Ram’s friend, the prostitute Lowetta, provides him with street wise smarts about ‘relationships’ when his and Shannon’s collapses in a slapping argument in the Metero-politician Mvsevm’s Ancient Asian Avatar Art Annual Advertised Affair Annex. All this transpires just before a traffic accident kills the Messenger, Ram’s previous life’s (Lotus’s) murderer. A transcendent miracle takes place as Ram and the Messenger recognize each other as who they were in their pervious lives.
Fun and games evolve as Shannon seeks to reconcile with Ram. She meets Lowetta who she at first takes to be a girl friend of Ram consider in his Celibate in Chelsea act to be bogus. Lowetta sets her straight as to Ram’s genuine purity of heart, as does Gopal, too, when Shannon decides to pursue Krishna, as well as Ram, after a past life regression session during which she discovers she was Ram’s Guru, Master Lin, in Ram’s pervious life as Lotus.
Sorting all this out leads to deeper levels of questioning into the highest forms of loving exchanges between the Divine coupe Radha Krishna all in accord with the philosophy of the Gaudya Vaisnaves coming from the teachings of the Goswamis. The foundation of the Krishna Movement.
After steady attempts to remake her life with the potency of the chanting of Holy Names of God Shannon wins Ram’s heart. Despite his indecisive position on marriage, with the help of a prank marriage proposal produced by office characters, the 3-J’s, who were bent on dissolving the couples relationship for Shannon’s good, our couple decide to wed after outrageous situations.

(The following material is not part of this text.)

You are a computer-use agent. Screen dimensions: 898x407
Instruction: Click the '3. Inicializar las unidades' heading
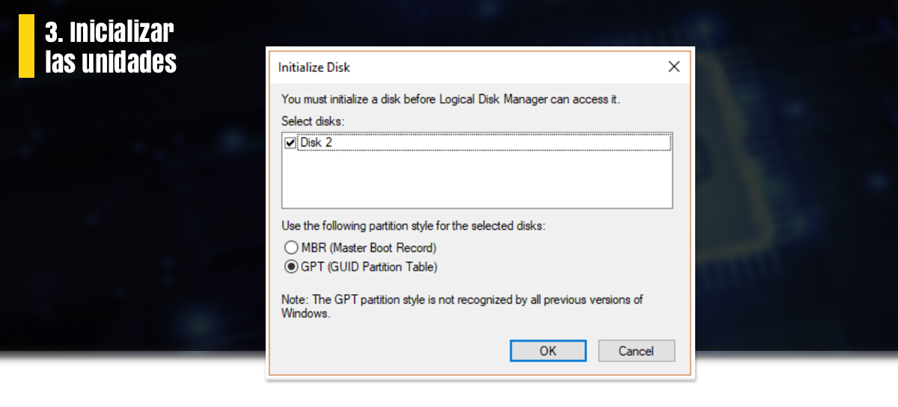[110, 46]
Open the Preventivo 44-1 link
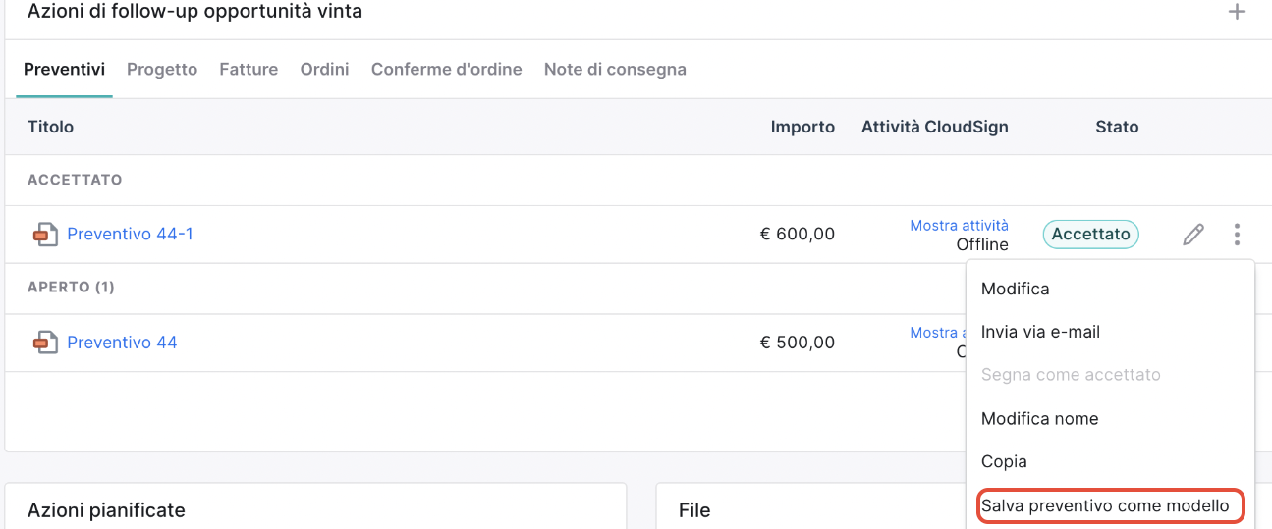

All that remains is to overcome Ram’s attachment to poverty when he is confronted with Shannon’s wealth. She cleverly overwhelms him with humility and tact and he resigns himself to being a rich woman poor husband. Thinking he would be cursed by all the gurus and God if he let the opportunity to help Shannon use her good karma fortune in krishna’s service They are married and the fun is in the details.